« Mes frères et mon père m’auraient tuée » : ces femmes qui ont accouché sous X
En France, le phénomène des accouchements sous X reste préoccupant. En 2023, 441 femmes ont choisi cette option, qui permet d’accoucher anonymement et de confier leur enfant à l’État. Parmi ces femmes, certaines se retrouvent dans des situations dramatiques, comme Fatima, 35 ans, qui raconte son expérience.
« À 16 ans, j’ai fugué et lorsque je suis revenue, je suis tombée enceinte du garçon que j’avais rencontré », explique-t-elle. Élevée dans un milieu où l’éducation sexuelle était absente, Fatima n’a pas compris les implications de sa grossesse. « Un jour, je n’arrêtais pas de vomir et quelqu’un me l’a suggéré. Mais j’ai fait comme s’il n’y avait rien. Une grossesse hors mariage c’était le pire des déshonneurs pour ma famille. Mes frères et mon père m’auraient tuée. »
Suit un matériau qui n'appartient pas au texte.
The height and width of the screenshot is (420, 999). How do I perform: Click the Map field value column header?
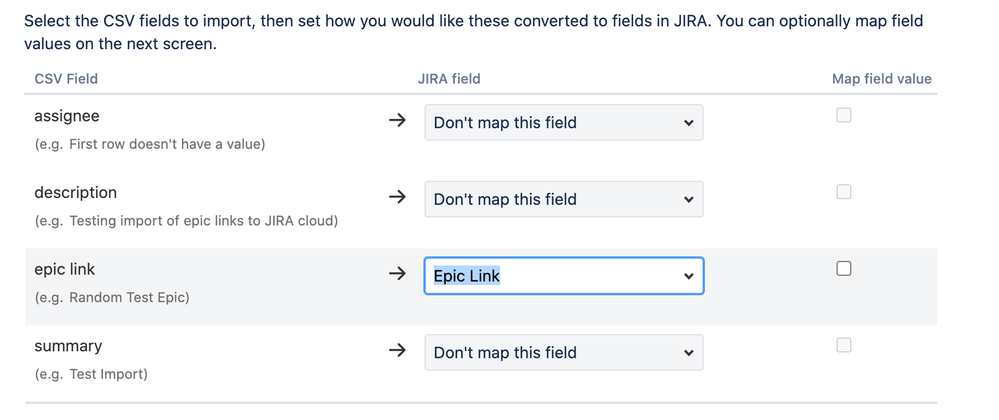881,78
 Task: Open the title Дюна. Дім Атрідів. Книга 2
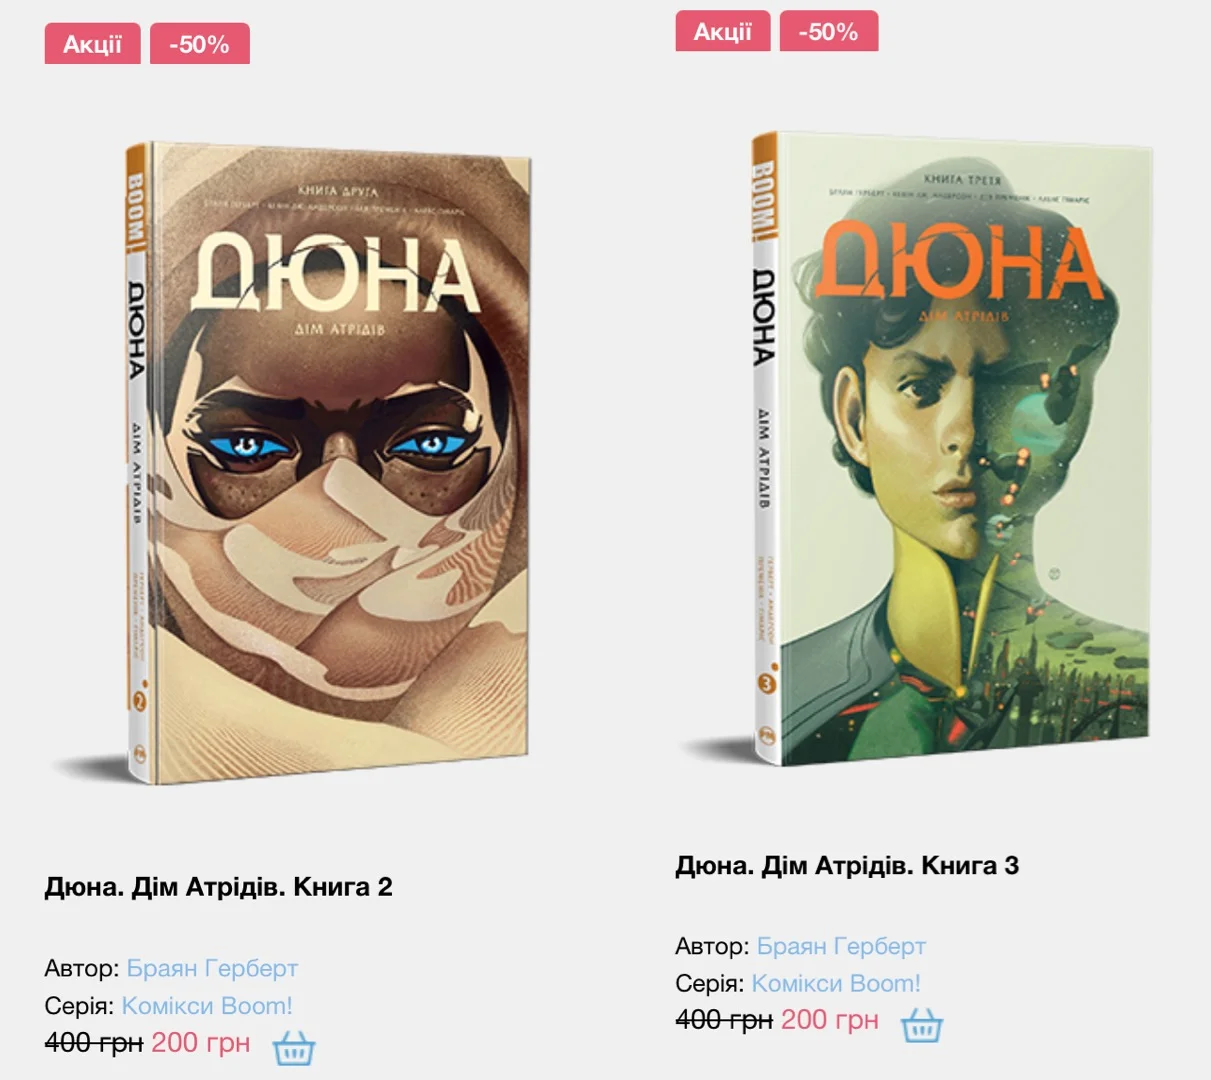pyautogui.click(x=218, y=887)
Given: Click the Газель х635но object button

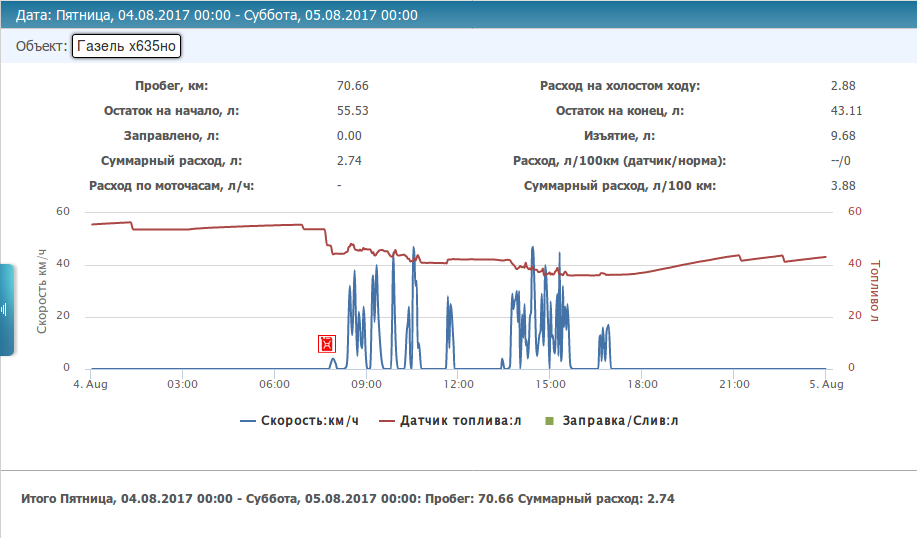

Ce témoignage illustre bien la pression sociale que subissent certaines femmes, notamment dans des contextes culturels où l’honneur familial est primordiale. L’accouchement sous X apparaît comme une solution pour celles qui craignent les conséquences d’une grossesse non désirée.
Les données récentes montrent que le nombre d’accouchements sous X a légèrement varié au cours des dernières années, mais la nécessité de ce dispositif reste d’actualité. Les raisons qui poussent les femmes à faire ce choix sont multiples, allant de la peur du jugement à des situations de violence domestique.
Cette problématique met en lumière les défis auxquels font face les femmes dans des situations vulnérables, et souligne l’importance de l’accès à l’éducation sexuelle et aux ressources de soutien.